Write out every entry again exactly as it stands.

MATERIAL SUPPLIED: Begin

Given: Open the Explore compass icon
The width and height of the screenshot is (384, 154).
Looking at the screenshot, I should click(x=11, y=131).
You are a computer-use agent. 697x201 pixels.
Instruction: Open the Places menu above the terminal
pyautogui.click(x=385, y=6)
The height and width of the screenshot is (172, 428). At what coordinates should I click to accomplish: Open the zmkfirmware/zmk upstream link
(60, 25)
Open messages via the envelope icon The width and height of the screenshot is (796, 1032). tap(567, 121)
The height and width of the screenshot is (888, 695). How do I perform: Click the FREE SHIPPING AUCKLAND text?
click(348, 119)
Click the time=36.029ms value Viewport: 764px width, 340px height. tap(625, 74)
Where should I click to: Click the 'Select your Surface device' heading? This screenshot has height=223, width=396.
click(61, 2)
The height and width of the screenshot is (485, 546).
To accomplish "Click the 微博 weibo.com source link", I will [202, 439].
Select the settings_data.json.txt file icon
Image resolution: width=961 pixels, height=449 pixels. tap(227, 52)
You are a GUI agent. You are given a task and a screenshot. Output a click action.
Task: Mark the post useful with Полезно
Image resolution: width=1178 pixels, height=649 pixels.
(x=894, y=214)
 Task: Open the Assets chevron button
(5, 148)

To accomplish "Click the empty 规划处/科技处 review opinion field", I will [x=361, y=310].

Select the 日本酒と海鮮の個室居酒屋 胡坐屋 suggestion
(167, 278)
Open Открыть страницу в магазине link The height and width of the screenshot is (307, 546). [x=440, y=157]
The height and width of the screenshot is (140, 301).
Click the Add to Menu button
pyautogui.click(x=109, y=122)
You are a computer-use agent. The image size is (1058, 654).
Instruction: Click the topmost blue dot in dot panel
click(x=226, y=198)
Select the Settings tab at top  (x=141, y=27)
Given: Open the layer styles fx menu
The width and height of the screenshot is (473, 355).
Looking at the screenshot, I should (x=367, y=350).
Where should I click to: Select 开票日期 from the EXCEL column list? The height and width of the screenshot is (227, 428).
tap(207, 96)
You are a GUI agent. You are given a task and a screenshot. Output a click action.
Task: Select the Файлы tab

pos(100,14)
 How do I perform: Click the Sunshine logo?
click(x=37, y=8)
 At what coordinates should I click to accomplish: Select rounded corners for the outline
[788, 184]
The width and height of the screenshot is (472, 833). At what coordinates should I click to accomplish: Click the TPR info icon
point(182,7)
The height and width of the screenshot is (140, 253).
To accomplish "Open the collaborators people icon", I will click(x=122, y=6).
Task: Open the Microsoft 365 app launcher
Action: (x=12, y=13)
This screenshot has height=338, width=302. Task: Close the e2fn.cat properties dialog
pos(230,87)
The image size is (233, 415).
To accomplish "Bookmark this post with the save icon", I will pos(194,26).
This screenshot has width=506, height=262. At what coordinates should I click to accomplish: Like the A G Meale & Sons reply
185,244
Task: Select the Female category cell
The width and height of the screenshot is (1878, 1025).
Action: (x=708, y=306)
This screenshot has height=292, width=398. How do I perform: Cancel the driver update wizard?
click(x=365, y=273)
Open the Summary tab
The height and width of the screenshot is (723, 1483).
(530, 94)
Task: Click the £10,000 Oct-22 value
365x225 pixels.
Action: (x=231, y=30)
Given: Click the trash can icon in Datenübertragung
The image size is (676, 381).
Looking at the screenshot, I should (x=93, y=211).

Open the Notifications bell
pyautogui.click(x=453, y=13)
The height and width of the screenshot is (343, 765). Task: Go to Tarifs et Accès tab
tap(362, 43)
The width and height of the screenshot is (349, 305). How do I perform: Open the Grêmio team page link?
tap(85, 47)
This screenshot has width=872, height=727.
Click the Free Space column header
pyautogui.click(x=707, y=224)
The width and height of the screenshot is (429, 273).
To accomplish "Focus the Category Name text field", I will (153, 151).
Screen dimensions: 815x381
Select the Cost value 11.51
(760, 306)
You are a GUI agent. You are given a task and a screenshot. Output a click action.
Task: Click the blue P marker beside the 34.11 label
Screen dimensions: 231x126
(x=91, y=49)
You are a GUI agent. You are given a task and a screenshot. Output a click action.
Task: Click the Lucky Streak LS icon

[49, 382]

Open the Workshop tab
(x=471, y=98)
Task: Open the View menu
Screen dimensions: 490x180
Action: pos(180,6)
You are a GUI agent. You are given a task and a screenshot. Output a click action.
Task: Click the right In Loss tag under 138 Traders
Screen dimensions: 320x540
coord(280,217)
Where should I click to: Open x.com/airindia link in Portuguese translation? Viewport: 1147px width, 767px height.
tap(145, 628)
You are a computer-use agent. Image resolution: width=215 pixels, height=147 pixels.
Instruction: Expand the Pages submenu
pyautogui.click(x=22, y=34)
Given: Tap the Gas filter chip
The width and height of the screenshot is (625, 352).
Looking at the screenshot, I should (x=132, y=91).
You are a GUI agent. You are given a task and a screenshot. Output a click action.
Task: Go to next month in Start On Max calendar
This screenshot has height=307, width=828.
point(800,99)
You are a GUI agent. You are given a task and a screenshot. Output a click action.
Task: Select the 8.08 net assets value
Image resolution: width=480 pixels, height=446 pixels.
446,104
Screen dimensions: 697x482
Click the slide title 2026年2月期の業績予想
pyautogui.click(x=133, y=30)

MATERIAL SUPPLIED: End

* **OUTPUT FOR THIS TASK**
Given: Open the Explore compass icon
The width and height of the screenshot is (384, 154).
Looking at the screenshot, I should click(x=11, y=131).
You are a computer-use agent. 697x201 pixels.
Instruction: Open the Places menu above the terminal
pyautogui.click(x=385, y=6)
The height and width of the screenshot is (172, 428). At what coordinates should I click to accomplish: Open the zmkfirmware/zmk upstream link
(60, 25)
Open messages via the envelope icon The width and height of the screenshot is (796, 1032). tap(567, 121)
The height and width of the screenshot is (888, 695). How do I perform: Click the FREE SHIPPING AUCKLAND text?
click(348, 119)
Click the time=36.029ms value Viewport: 764px width, 340px height. tap(625, 74)
Where should I click to: Click the 'Select your Surface device' heading? This screenshot has height=223, width=396.
click(61, 2)
The height and width of the screenshot is (485, 546).
To accomplish "Click the 微博 weibo.com source link", I will [202, 439].
Select the settings_data.json.txt file icon
Image resolution: width=961 pixels, height=449 pixels. tap(227, 52)
You are a GUI agent. You are given a task and a screenshot. Output a click action.
Task: Mark the post useful with Полезно
Image resolution: width=1178 pixels, height=649 pixels.
(x=894, y=214)
 Task: Open the Assets chevron button
(5, 148)

To accomplish "Click the empty 规划处/科技处 review opinion field", I will [x=361, y=310].

Select the 日本酒と海鮮の個室居酒屋 胡坐屋 suggestion
(167, 278)
Open Открыть страницу в магазине link The height and width of the screenshot is (307, 546). [x=440, y=157]
The height and width of the screenshot is (140, 301).
Click the Add to Menu button
pyautogui.click(x=109, y=122)
You are a computer-use agent. The image size is (1058, 654).
Instruction: Click the topmost blue dot in dot panel
click(x=226, y=198)
Select the Settings tab at top  (x=141, y=27)
Given: Open the layer styles fx menu
The width and height of the screenshot is (473, 355).
Looking at the screenshot, I should (x=367, y=350).
Where should I click to: Select 开票日期 from the EXCEL column list? The height and width of the screenshot is (227, 428).
tap(207, 96)
You are a GUI agent. You are given a task and a screenshot. Output a click action.
Task: Select the Файлы tab

pos(100,14)
 How do I perform: Click the Sunshine logo?
click(x=37, y=8)
 At what coordinates should I click to accomplish: Select rounded corners for the outline
[788, 184]
The width and height of the screenshot is (472, 833). At what coordinates should I click to accomplish: Click the TPR info icon
point(182,7)
The height and width of the screenshot is (140, 253).
To accomplish "Open the collaborators people icon", I will click(x=122, y=6).
Task: Open the Microsoft 365 app launcher
Action: (x=12, y=13)
This screenshot has height=338, width=302. Task: Close the e2fn.cat properties dialog
pos(230,87)
The image size is (233, 415).
To accomplish "Bookmark this post with the save icon", I will pos(194,26).
This screenshot has width=506, height=262. At what coordinates should I click to accomplish: Like the A G Meale & Sons reply
185,244
Task: Select the Female category cell
The width and height of the screenshot is (1878, 1025).
Action: (x=708, y=306)
This screenshot has height=292, width=398. How do I perform: Cancel the driver update wizard?
click(x=365, y=273)
Open the Summary tab
The height and width of the screenshot is (723, 1483).
(530, 94)
Task: Click the £10,000 Oct-22 value
365x225 pixels.
Action: (x=231, y=30)
Given: Click the trash can icon in Datenübertragung
The image size is (676, 381).
Looking at the screenshot, I should (x=93, y=211).

Open the Notifications bell
pyautogui.click(x=453, y=13)
The height and width of the screenshot is (343, 765). Task: Go to Tarifs et Accès tab
tap(362, 43)
The width and height of the screenshot is (349, 305). How do I perform: Open the Grêmio team page link?
tap(85, 47)
This screenshot has width=872, height=727.
Click the Free Space column header
pyautogui.click(x=707, y=224)
The width and height of the screenshot is (429, 273).
To accomplish "Focus the Category Name text field", I will (153, 151).
Screen dimensions: 815x381
Select the Cost value 11.51
(760, 306)
You are a GUI agent. You are given a task and a screenshot. Output a click action.
Task: Click the blue P marker beside the 34.11 label
Screen dimensions: 231x126
(x=91, y=49)
You are a GUI agent. You are given a task and a screenshot. Output a click action.
Task: Click the Lucky Streak LS icon

[49, 382]

Open the Workshop tab
(x=471, y=98)
Task: Open the View menu
Screen dimensions: 490x180
Action: pos(180,6)
You are a GUI agent. You are given a task and a screenshot. Output a click action.
Task: Click the right In Loss tag under 138 Traders
Screen dimensions: 320x540
coord(280,217)
Where should I click to: Open x.com/airindia link in Portuguese translation? Viewport: 1147px width, 767px height.
tap(145, 628)
You are a computer-use agent. Image resolution: width=215 pixels, height=147 pixels.
Instruction: Expand the Pages submenu
pyautogui.click(x=22, y=34)
Given: Tap the Gas filter chip
The width and height of the screenshot is (625, 352).
Looking at the screenshot, I should (x=132, y=91).
You are a GUI agent. You are given a task and a screenshot. Output a click action.
Task: Go to next month in Start On Max calendar
This screenshot has height=307, width=828.
point(800,99)
You are a GUI agent. You are given a task and a screenshot. Output a click action.
Task: Select the 8.08 net assets value
Image resolution: width=480 pixels, height=446 pixels.
446,104
Screen dimensions: 697x482
Click the slide title 2026年2月期の業績予想
pyautogui.click(x=133, y=30)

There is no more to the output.